◆ **BRIEF**: In the lines starting at the one containing "Open the AMD Ryzen 7 3800X product thumbnail" and ending at the one containing "tap(89, 17)", swap "thumbnail" for "image" and leave everything else unchanged. Give back only those lines.

◆ **DATA RECORDS**:

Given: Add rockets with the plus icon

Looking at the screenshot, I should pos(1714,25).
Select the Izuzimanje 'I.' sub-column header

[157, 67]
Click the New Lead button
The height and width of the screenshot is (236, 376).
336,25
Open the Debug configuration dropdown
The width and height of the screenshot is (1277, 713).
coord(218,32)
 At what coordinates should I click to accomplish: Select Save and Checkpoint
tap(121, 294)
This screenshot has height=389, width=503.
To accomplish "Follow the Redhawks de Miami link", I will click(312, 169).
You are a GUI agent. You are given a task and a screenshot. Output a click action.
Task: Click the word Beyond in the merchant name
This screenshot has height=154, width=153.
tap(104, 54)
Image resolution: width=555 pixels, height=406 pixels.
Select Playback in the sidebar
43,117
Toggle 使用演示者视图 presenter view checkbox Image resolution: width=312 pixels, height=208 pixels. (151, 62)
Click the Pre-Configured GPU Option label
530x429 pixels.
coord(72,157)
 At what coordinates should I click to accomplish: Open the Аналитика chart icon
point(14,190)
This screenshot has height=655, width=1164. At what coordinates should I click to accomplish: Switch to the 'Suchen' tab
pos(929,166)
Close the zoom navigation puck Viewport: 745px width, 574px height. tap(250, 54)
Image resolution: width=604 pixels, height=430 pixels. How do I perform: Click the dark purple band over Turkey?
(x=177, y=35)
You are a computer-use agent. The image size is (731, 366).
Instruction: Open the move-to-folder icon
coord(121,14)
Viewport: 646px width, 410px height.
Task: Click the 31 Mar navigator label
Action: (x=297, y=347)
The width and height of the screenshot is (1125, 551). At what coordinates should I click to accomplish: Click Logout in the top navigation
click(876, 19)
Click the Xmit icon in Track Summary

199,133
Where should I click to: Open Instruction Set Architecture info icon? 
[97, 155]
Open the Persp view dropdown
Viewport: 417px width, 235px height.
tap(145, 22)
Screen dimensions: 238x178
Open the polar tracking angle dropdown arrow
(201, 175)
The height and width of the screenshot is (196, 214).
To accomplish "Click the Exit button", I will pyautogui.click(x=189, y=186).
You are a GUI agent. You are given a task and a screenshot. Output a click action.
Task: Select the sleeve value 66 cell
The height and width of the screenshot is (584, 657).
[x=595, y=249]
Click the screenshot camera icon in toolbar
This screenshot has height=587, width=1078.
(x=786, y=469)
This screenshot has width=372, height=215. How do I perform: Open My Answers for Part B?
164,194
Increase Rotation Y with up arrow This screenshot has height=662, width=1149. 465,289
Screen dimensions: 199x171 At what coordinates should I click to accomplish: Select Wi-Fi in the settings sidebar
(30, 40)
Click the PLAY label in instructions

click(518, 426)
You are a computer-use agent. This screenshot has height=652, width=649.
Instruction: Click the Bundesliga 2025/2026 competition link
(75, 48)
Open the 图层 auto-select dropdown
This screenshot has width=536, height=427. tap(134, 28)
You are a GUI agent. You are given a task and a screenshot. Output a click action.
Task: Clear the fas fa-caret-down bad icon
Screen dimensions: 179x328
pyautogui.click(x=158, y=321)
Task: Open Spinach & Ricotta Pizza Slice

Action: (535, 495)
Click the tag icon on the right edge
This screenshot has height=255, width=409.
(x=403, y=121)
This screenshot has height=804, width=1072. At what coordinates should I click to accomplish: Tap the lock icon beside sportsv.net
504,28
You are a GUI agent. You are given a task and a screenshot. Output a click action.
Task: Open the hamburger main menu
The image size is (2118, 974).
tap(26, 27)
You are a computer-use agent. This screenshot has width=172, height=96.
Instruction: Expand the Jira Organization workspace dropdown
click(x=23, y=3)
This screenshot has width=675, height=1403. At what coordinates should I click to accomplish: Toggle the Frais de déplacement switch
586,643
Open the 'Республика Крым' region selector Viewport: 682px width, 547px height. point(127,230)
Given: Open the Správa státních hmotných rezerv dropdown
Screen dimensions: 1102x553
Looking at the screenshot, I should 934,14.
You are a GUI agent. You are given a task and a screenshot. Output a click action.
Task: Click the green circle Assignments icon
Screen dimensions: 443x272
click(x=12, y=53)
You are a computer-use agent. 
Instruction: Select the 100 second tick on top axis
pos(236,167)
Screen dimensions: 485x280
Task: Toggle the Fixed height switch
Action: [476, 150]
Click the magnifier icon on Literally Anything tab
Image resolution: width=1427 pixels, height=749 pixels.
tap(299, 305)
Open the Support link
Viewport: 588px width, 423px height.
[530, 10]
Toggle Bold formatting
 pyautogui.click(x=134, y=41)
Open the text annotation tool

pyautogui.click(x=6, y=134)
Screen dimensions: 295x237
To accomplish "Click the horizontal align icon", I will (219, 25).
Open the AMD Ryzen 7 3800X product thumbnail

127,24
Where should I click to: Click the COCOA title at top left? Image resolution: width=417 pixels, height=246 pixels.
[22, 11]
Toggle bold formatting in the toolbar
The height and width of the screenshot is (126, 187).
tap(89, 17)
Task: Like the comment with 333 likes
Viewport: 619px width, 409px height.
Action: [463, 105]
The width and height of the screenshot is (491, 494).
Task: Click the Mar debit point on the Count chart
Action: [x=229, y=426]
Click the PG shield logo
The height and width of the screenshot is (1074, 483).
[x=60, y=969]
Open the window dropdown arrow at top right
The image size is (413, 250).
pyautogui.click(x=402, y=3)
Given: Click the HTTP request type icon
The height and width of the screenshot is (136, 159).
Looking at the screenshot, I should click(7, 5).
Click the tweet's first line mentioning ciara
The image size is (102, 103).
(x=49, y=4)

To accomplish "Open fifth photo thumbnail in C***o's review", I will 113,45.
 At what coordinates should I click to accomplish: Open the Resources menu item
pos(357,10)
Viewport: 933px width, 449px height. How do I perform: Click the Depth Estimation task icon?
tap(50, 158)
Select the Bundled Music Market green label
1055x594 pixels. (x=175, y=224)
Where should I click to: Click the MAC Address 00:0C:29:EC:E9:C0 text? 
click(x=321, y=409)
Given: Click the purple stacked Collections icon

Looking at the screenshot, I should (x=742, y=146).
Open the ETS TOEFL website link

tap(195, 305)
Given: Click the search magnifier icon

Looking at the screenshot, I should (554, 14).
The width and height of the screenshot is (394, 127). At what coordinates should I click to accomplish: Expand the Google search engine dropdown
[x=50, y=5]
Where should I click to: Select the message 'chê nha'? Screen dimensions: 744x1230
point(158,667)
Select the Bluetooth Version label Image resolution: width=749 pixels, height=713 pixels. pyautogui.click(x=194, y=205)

◆ **RESPONSE BELOW**:
Open the AMD Ryzen 7 3800X product image

127,24
Where should I click to: Click the COCOA title at top left? Image resolution: width=417 pixels, height=246 pixels.
[22, 11]
Toggle bold formatting in the toolbar
The height and width of the screenshot is (126, 187).
tap(89, 17)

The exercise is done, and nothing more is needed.